A Pakistani intelligence official said Sunday that his government needed permission from the wives’ home countries before Pakistan could allow U.S. officials to question them. One of the wives is from Yemen; the official said he did not know the other wives’ nationalities.

Donilon also weighed in on whether senior Pakistani officials knew of bin Laden’s presence in Abbottabad or perhaps even supported the al-Qaida leader materially.

“As I sit here with you, I don’t have any information that would indicate foreknowledge by the political, military or intelligence leadership in Pakistan,” Donilon said.

Other U.S. officials and congressional leaders in recent days have suggested that Pakistani officials must have known of bin Laden’s presence or else were grossly incompetent in failing to notice his nearly six-year presence in a town that is home to one of the country’s premier military academies.

Donilon said questions about how bin Laden managed to live peacefully in Pakistan for so long “are being raised quite aggressively in Pakistan,” but he said Islamabad remains “an essential partner of ours in the war against al-Qaida” and other terrorist groups.

“This is an important relationship with the United States, so we need to assess this … in a cool and calm way,” he told Amanpour.
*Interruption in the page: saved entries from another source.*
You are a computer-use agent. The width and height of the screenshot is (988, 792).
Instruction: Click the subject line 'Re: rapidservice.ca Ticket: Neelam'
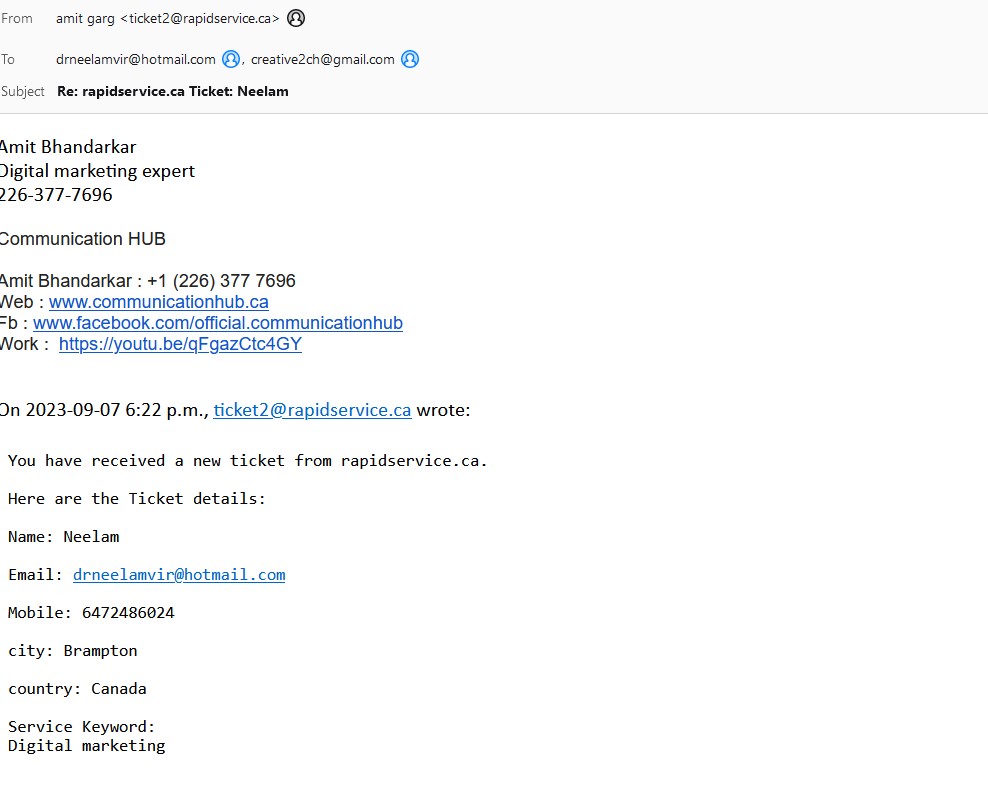click(x=173, y=91)
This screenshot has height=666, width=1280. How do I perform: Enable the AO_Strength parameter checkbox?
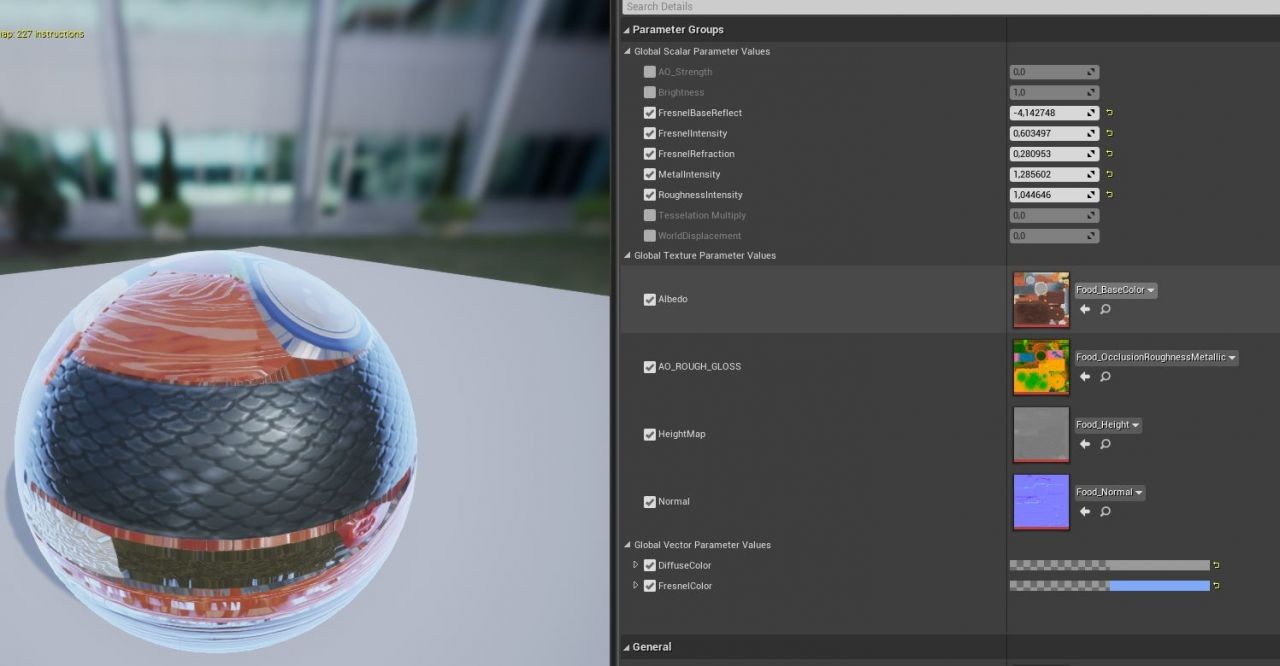pos(650,72)
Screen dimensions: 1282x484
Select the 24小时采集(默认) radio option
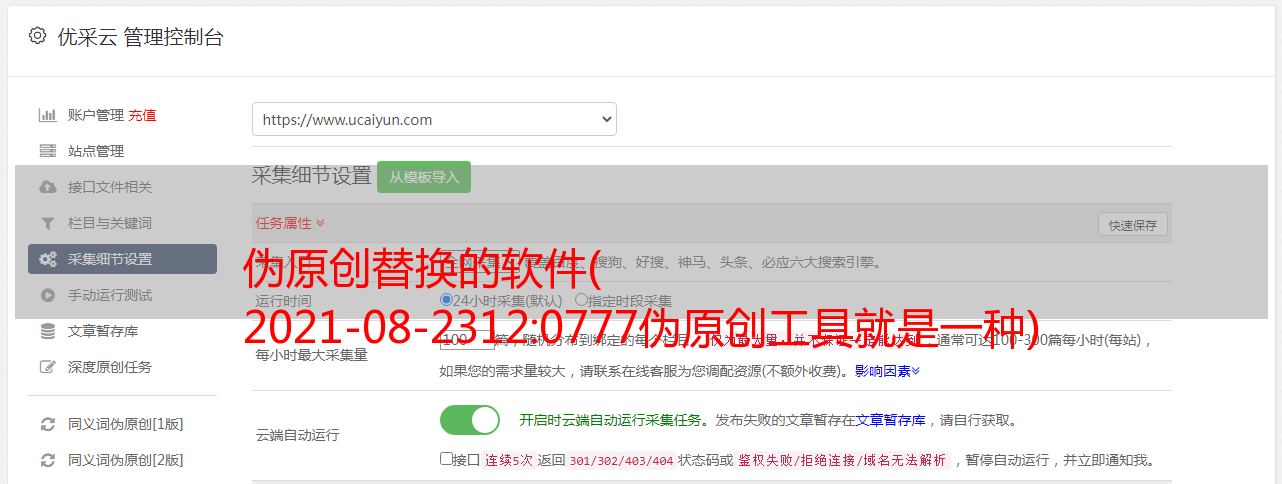446,299
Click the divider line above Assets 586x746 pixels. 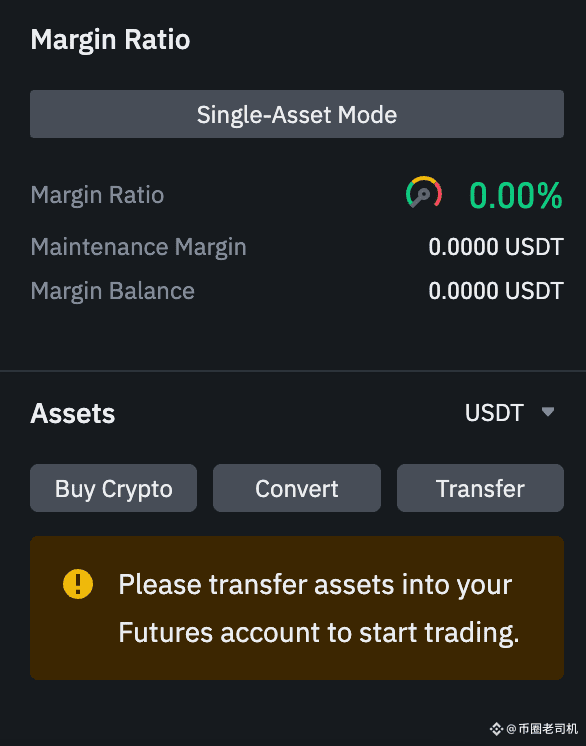tap(293, 371)
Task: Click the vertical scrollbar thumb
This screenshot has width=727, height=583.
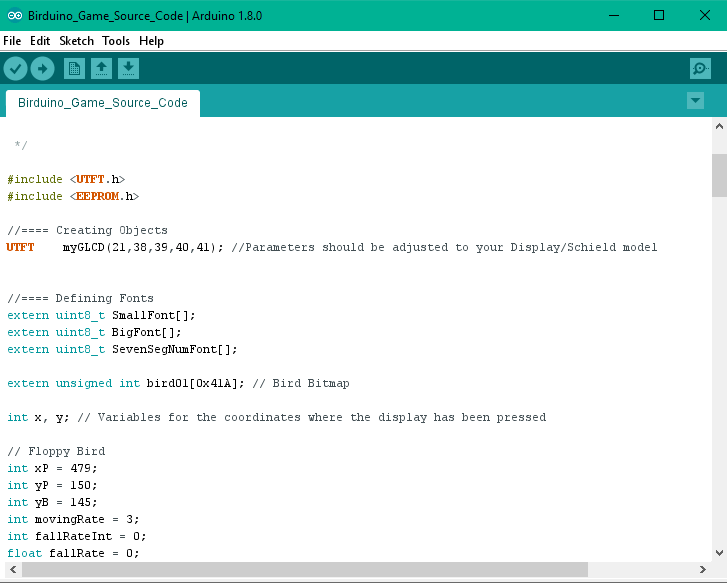Action: 718,176
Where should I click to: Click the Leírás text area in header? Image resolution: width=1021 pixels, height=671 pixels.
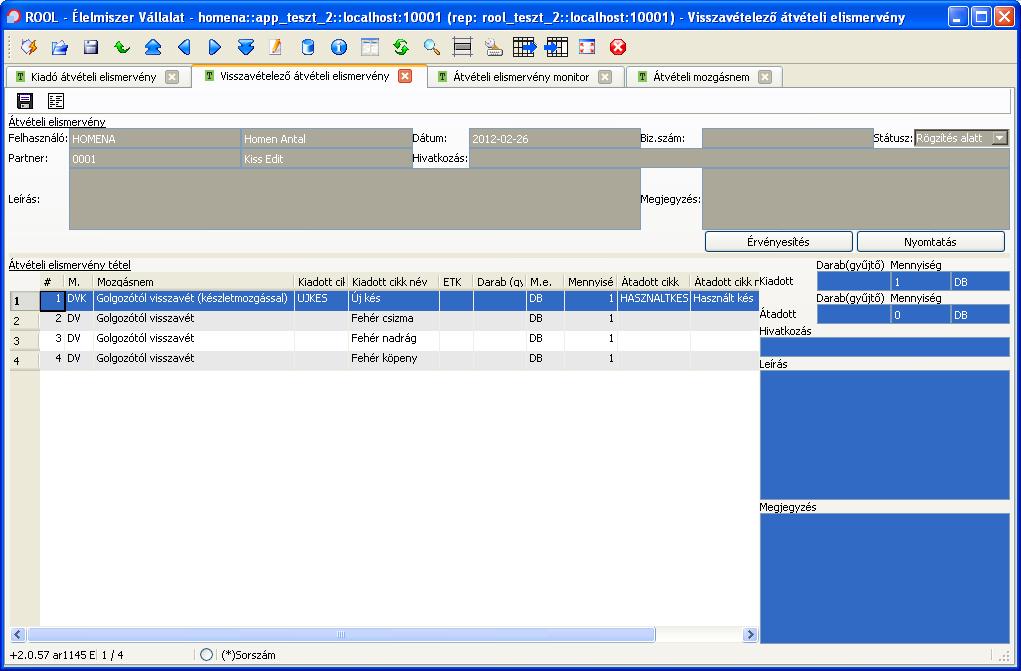tap(354, 198)
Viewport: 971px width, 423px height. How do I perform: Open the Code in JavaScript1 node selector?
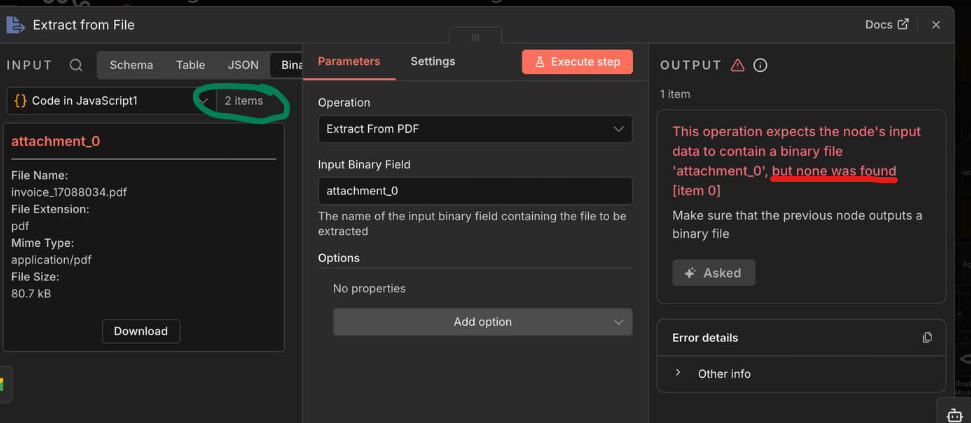pos(110,101)
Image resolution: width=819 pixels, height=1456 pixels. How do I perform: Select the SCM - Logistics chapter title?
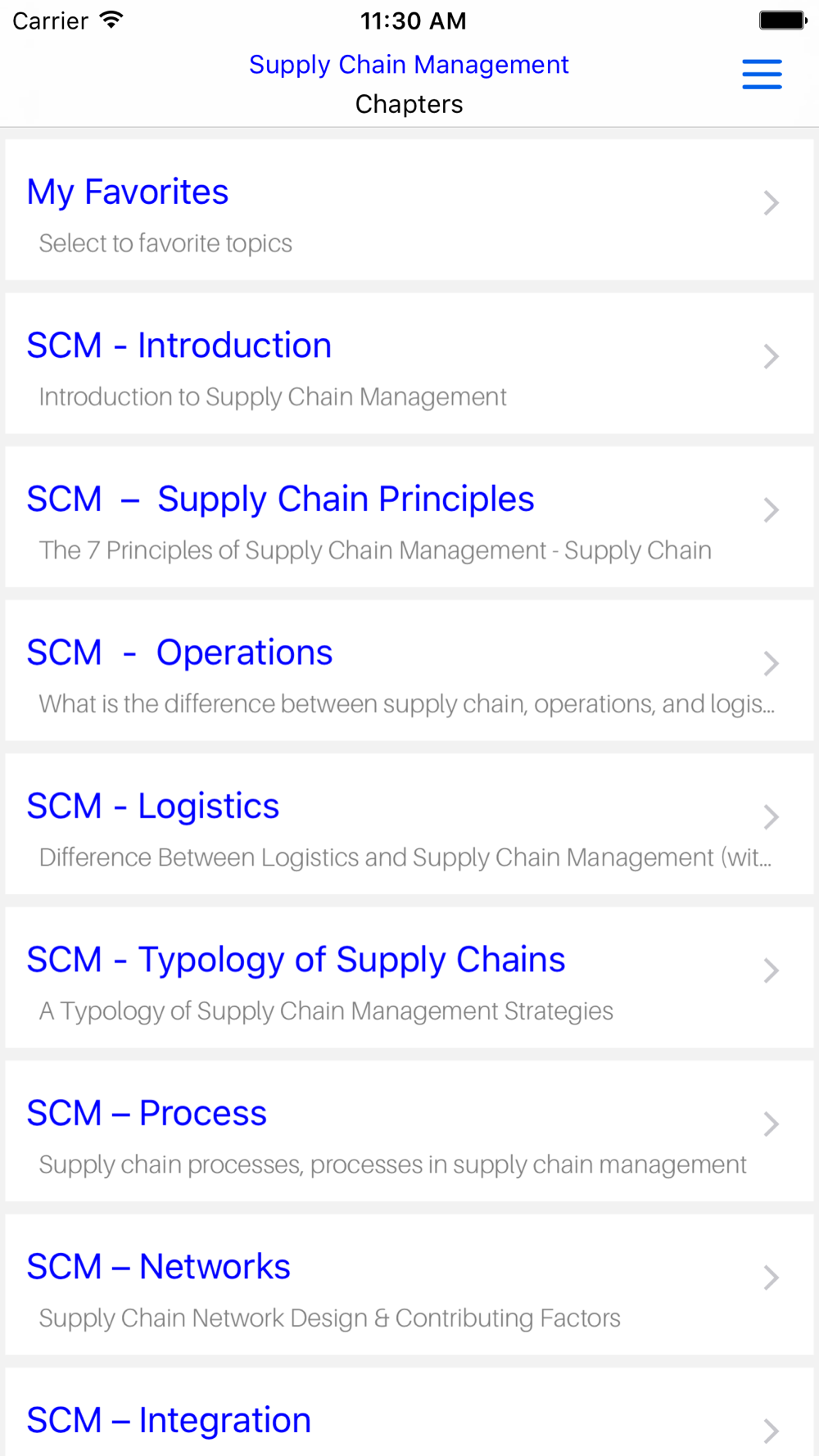click(153, 807)
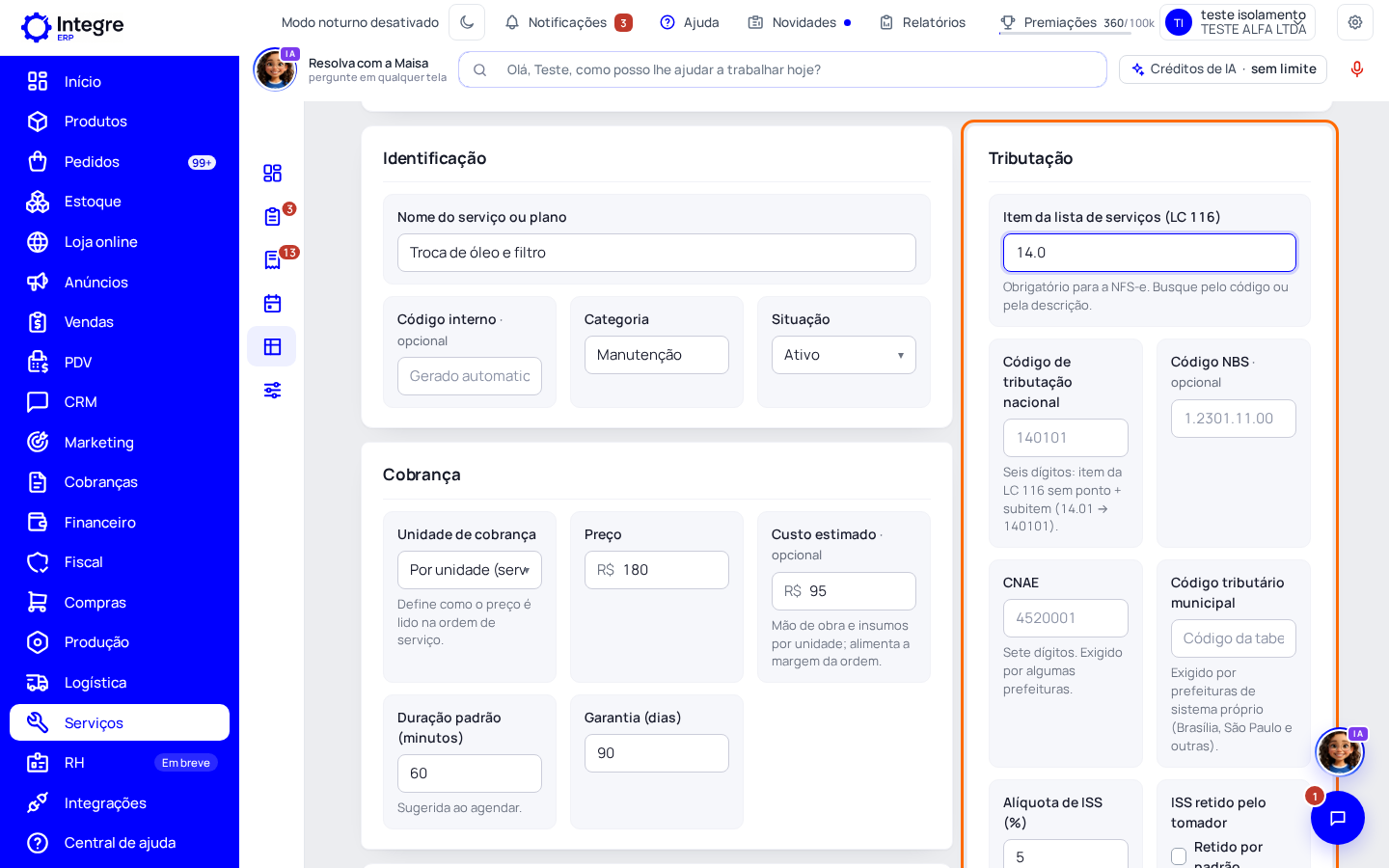Click the Premiações progress bar
This screenshot has height=868, width=1389.
1065,34
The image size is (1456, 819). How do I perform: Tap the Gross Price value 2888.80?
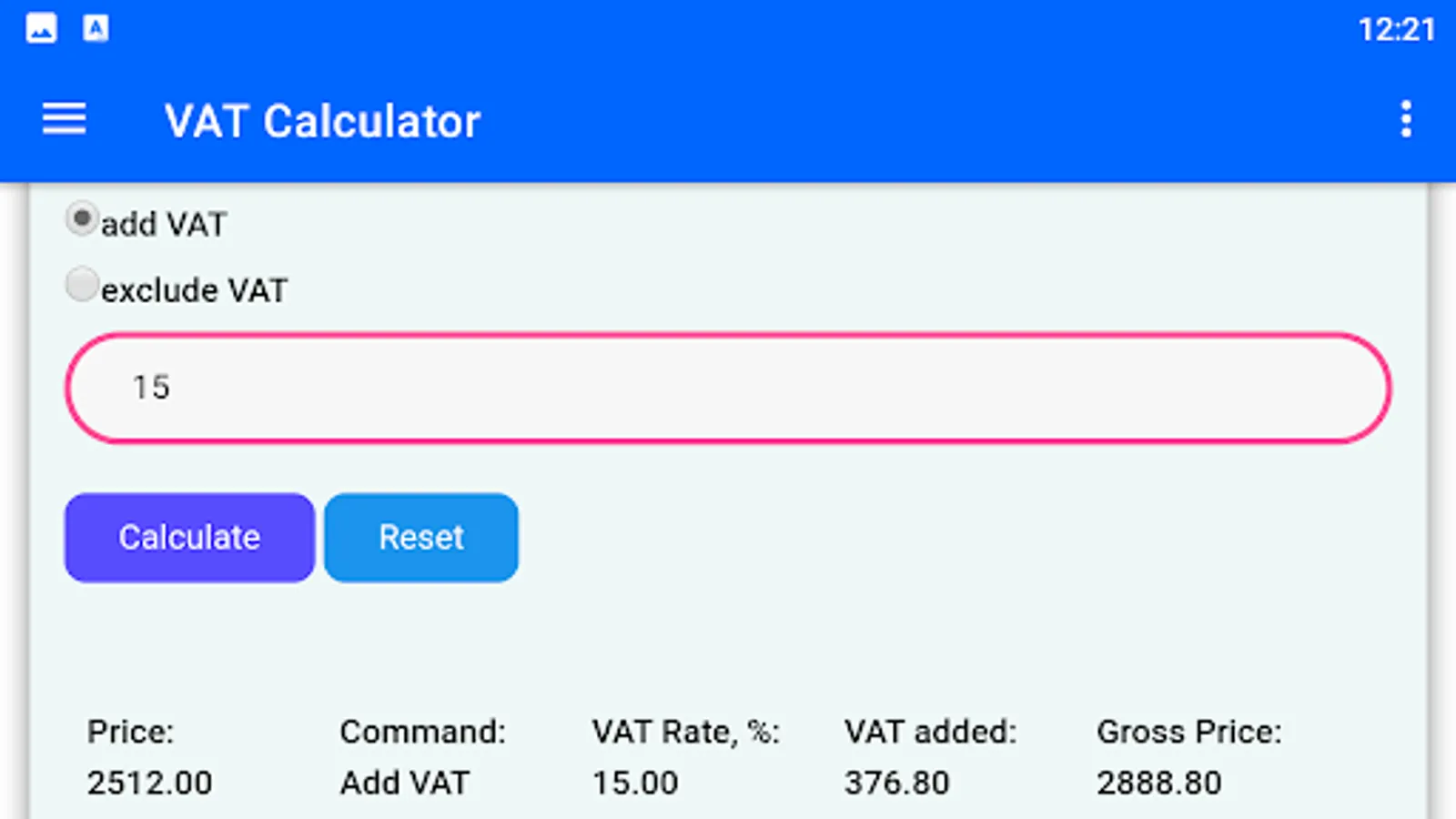pyautogui.click(x=1158, y=783)
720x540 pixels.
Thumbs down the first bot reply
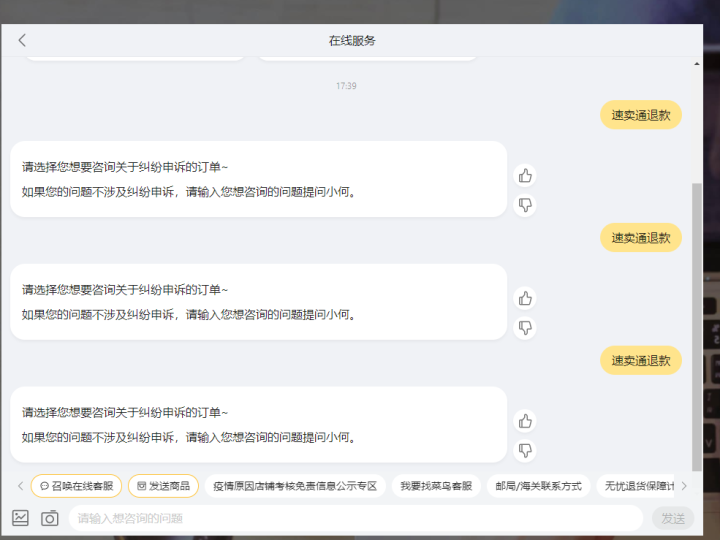coord(525,205)
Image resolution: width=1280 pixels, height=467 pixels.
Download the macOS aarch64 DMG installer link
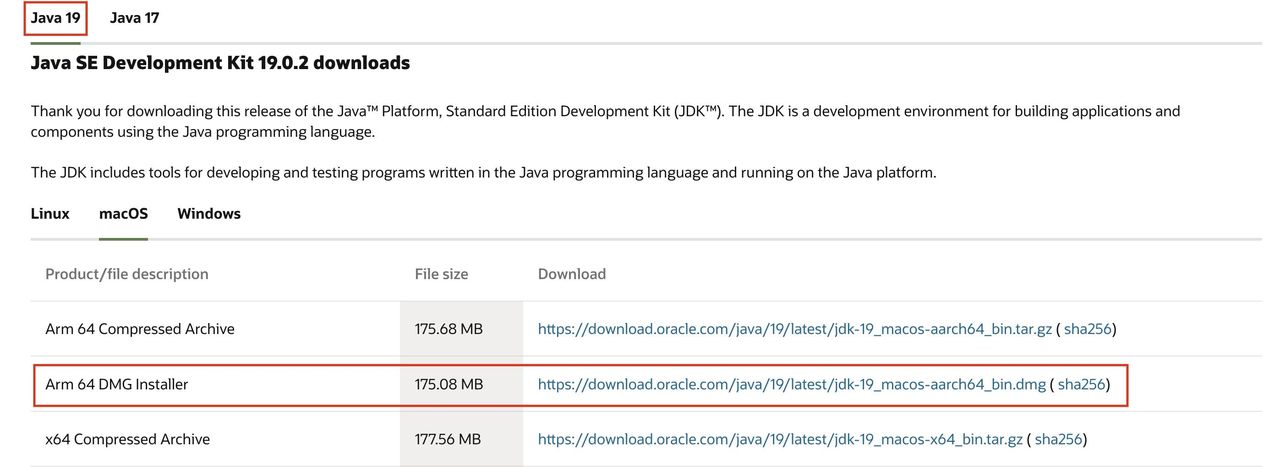pos(791,384)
Others echoed Donilon’s efforts to cool the anti-Pakistan rhetoric in Washington. Sen. John Kerry, D-Mass., chairman of the Senate Foreign Relations Committee, said Pakistan was helpful in the capture of bin Laden, even though the White House chose not to notify Islamabad of the raid in Abbottabad until after it ended.

“Even in the getting of Osama bin Laden, the Pakistanis were helpful,” Kerry said on CBS’s “Face the Nation.”

In interviews, several local officials in Abbottabad and elsewhere in Pakistan continued to express doubt that government authorities were unaware of bin Laden’s presence in the Bilal Town neighborhood.

A senior police official in another area of Pakistan said he would be “amazed” if neighbors had not reported suspicious activity about the house to police in Abbottabad. The police official, who is not authorized to comment publicly and spoke on the condition of anonymity, said he and his officers frequently advised residents to keep an eye on their neighbors and report newcomers.

Other officials, speaking anonymously, indicated that the failure to locate bin Laden was simple oversight.

A government official in Abbottabad said a census team made rounds in the city in April, for the first time in 11 years. But no one responded to knocks at the two metal security gates of the bin Laden compound, the official said, and the census workers gave up.


The Associated Press contributed to this report.